# Essence house..a real time warp.



## Mikeymutt (May 16, 2017)

Where do I even begin with this place.prob one of the best houses i have been too.if not the best.and massive big thanks to dauntless on sharing his find with me.the house even though quite small is just so full of character.nothing has been touched in here for a while.cobwebs and dust everywhere.there are photos everywhere on the walls.really old ones.this place,which does not often happen now,gave me a really sad feeling.the towels were still on the line in the lean too.i really hope this place remains untouched from the mindless out there


----------



## darbians (May 16, 2017)

Great stuff. Looks like a euro derp house.


----------



## Electric (May 16, 2017)

Lovely stuff. Seems strangely beautiful and certainly is a real treasure there Mikey.


----------



## jsp77 (May 16, 2017)

What a cracking place and Dauntless has certainly found something special, appears to have been left for the best part of 30 years. Enjoyed this very much, cheers


----------



## prettyvacant71 (May 17, 2017)

Please stop puttin up stuff like this, i hurt myself wen i fall off my chair.

What an awesome place...i do feel too old to be sayin awesome but shit it really is!

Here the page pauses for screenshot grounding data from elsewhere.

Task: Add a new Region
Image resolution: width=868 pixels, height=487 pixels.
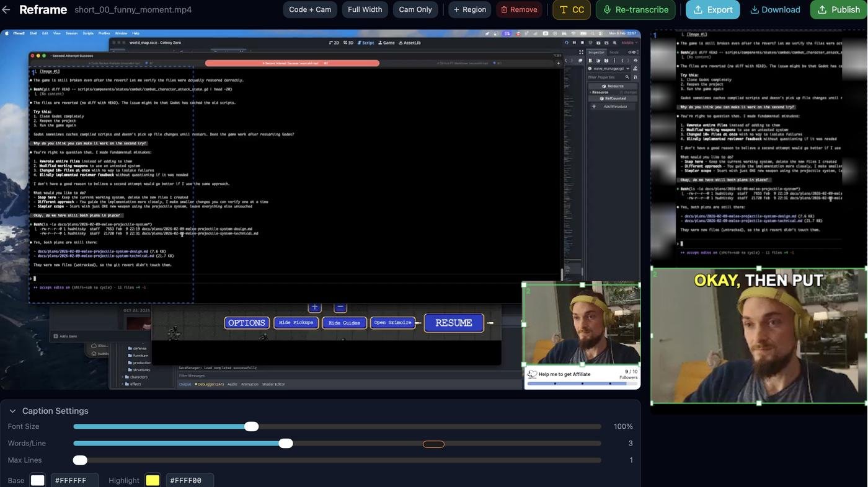Action: point(470,10)
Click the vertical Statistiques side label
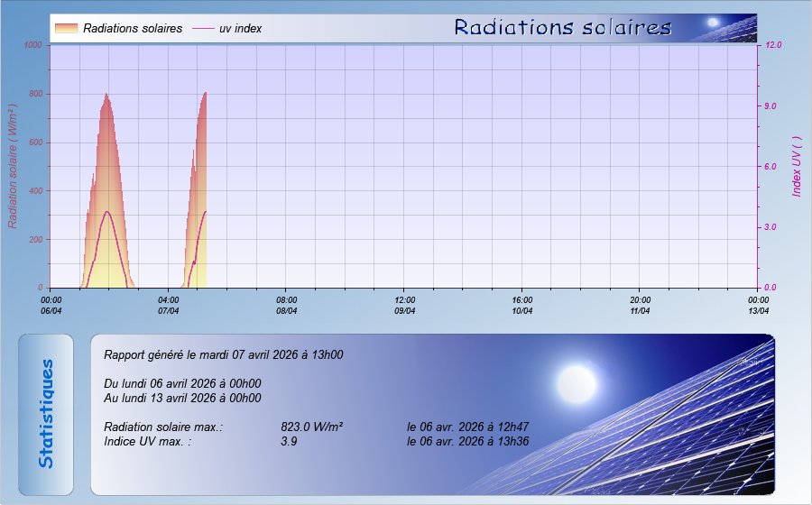This screenshot has height=505, width=812. click(46, 414)
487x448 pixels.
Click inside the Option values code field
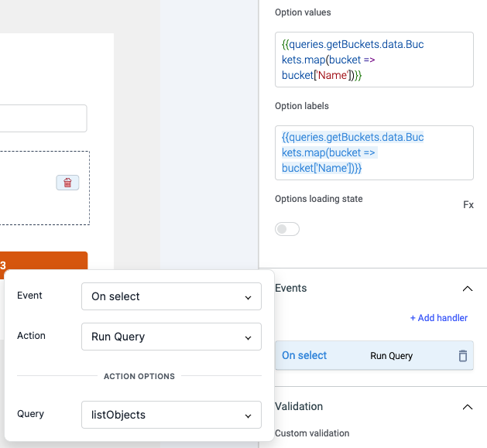(374, 60)
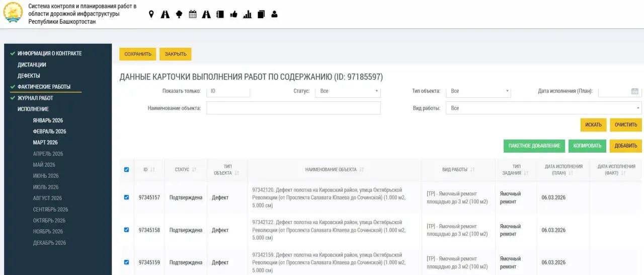
Task: Toggle the select-all checkbox in table header
Action: (x=126, y=170)
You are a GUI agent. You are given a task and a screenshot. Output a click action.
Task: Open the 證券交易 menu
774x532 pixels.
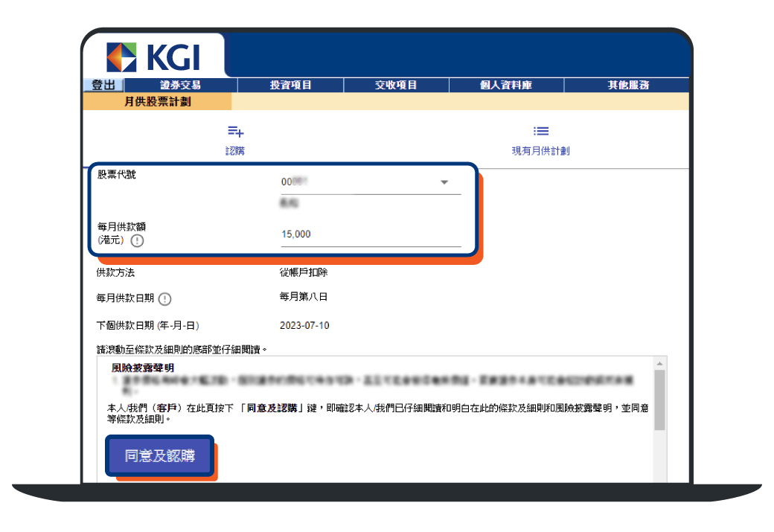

Im loving all the photos...why don't people look like that anymore lol

Truly beautifully taken MM!


----------



## Gromr (May 17, 2017)

This is a rare find, something very special. Even some of the Euro houses don't look this clean. Photographed really nicely, spot on! This is some top quality stuff.


----------



## Sam Haltin (May 17, 2017)

Looks like untouched since the late 1980s according to the calendar. I compared these shots with the shots dauntless took and nothing has changed. It looks like a cottage which could be rented. My favourite item is the small display cabinet, it has beveled mirrors and ornate moldings.


----------



## mockingbird (May 17, 2017)

Easily the best house this year, sorry I was running abit late, you have captured it really well, bit nail biting here though


----------



## skankypants (May 17, 2017)

What a cracking place...great pics also


----------



## cubelab (May 17, 2017)

Lovely shots- almost cinematic. Wish I could take pics like these!


----------



## Mikeymutt (May 18, 2017)

Thank you all for the lovely comments and I had a heart stopping moment too ha ha


----------



## HughieD (May 18, 2017)

Sometimes I'm lost for words at how good your reports are Mikey...and this is one of them.


----------



## flyboys90 (May 18, 2017)

Amazing time capsule and top marks for this report Mikey.


----------



## Blazinhawkz (May 18, 2017)

Beautiful not often you see places like this over here on UK. Cracking job on capturing this place Mikey


----------



## DiggerDen (May 18, 2017)

Beautiful photos Mikey. Loved the report.


----------



## Urbex Fam (May 19, 2017)

Wow what an amazing find! Good work!


----------



## Potter (May 21, 2017)

Superb. It really does look untouched. It should be made into a museum.


----------



## Bonjo (Jun 2, 2017)

Wow Mikey, absolutely stunning set here !!!
It just looks like the couple have just up and vanished. You can see that they lived a simple life. It's such a shame that this house has been left as there seems to be no relatives to claim the photos and personal belongings, they must to someone's parents or grandparents at least. OMG those ciggie cards... my granddad has a whole stack of them which I used to play with when I was a nipper !


----------



## Samnewman001 (Jun 18, 2017)

Wow absolutely amazing definitely the best I've seen!! What a treasure


----------



## leon.newman (Jun 18, 2017)

Amazing post!


----------



## missypink (Jun 19, 2017)

The Araby soap was produced from 1950's, they must have stocked up on it before it was discontinued.. ...wonder what it smells like now. Absolutely stunning find, feeling very jealous!


----------



## Ferox (Jun 24, 2017)

Yet another great place bud with cool shots as usual. Good work


----------